A ação foi movida em nome do aluno agredido por sua mãe, policial militar. Ela relata que no dia 22 de novembro de 2010, seu filho, então com 7 anos de idade, chegou em casa com o olho roxo e inchado. Ele contou que havia sido agredido por outros alunos no horário de recreação da escola, mostrando um bilhete escrito pela coordenadora pedagógica. Esta apenas relatou que “infelizmente o colega lhe deu um tapa perto do olho esquerdo”, enquanto jogavam totó, apesar das características do hematoma indicarem que ele fora agredido com um soco.

A policial providenciou um boletim de ocorrência e o exame de corpo de delito. Ao procurar o colégio, ela foi informada de que o aluno que bateu em seu filho possuía um histórico de agressões a outros alunos e pelo ocorrido foi proibido de jogar totó no horário do recreio, o que ela considerou uma sanção leve.

Na ação, ela denuncia a falta de zelo dos prepostos da escola no momento da agressão, pois eles apenas deram ao seu filho uma bolsa de gelo para colocar no olho e deixaram-no no mesmo ambiente dos agressores, que permaneceram zombando do colega. Alega também o descaso da escola, que não a contatou para esclarecer os fatos. Além disso, afirma que seu filho foi vítima debullying, pois não quis mais frequentar a escola, por medo e vergonha dos colegas, e ela precisou matriculá-lo em outro colégio. Além de pedir a condenação da escola, requereu a condenação também dos pais do aluno agressor.
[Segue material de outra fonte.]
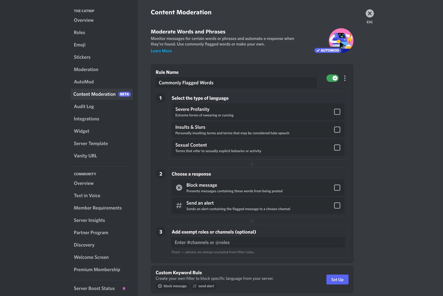Select Server Insights in Community section
Image resolution: width=443 pixels, height=296 pixels.
(x=89, y=220)
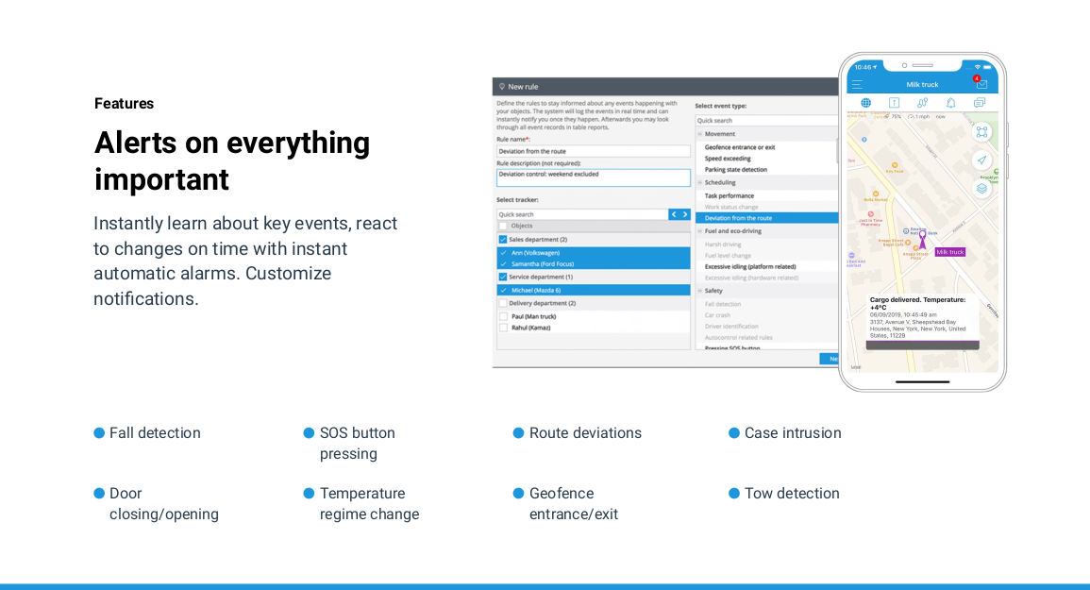Viewport: 1090px width, 590px height.
Task: Open the chat messages icon in phone
Action: point(979,103)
O juiz de primeira instância negou os pedidos de indenização, o que levou a policial a recorrer ao Tribunal de Justiça.

No julgamento do recurso, o desembargador Newton Teixeira Carvalho, relator, afirmou que os réus não negaram a ocorrência dos fatos, que foram motivados por “conduta omissiva” por parte da escola, uma vez que seus monitores se descuidaram dos alunos.

“O caso dos autos evidencia suposta lesão de ordem extrapatrimonial decorrente de má prestação de serviço educacional, incidindo, na espécie, as disposições do Código de Proteção e Defesa do Consumidor”, afirmou o relator.

Segundo o desembargador, a escola não pode se eximir da responsabilidade pelo acidente, uma vez que era responsável pela vigilância e pela guarda do aluno. Assim, deve “responder pelo risco assumido, embora causado por outro aluno, menor de idade, razão pela qual os pais deste também devem responder pelos atos do filho”.

O relator considerou que o ocorrido atingiu “a honra, reputação e intimidade do aluno, afetando seu comportamento psicológico, causando aflição, desequilíbrio e angústia”. Ele fixou a indenização por danos morais em R$ 15 mil.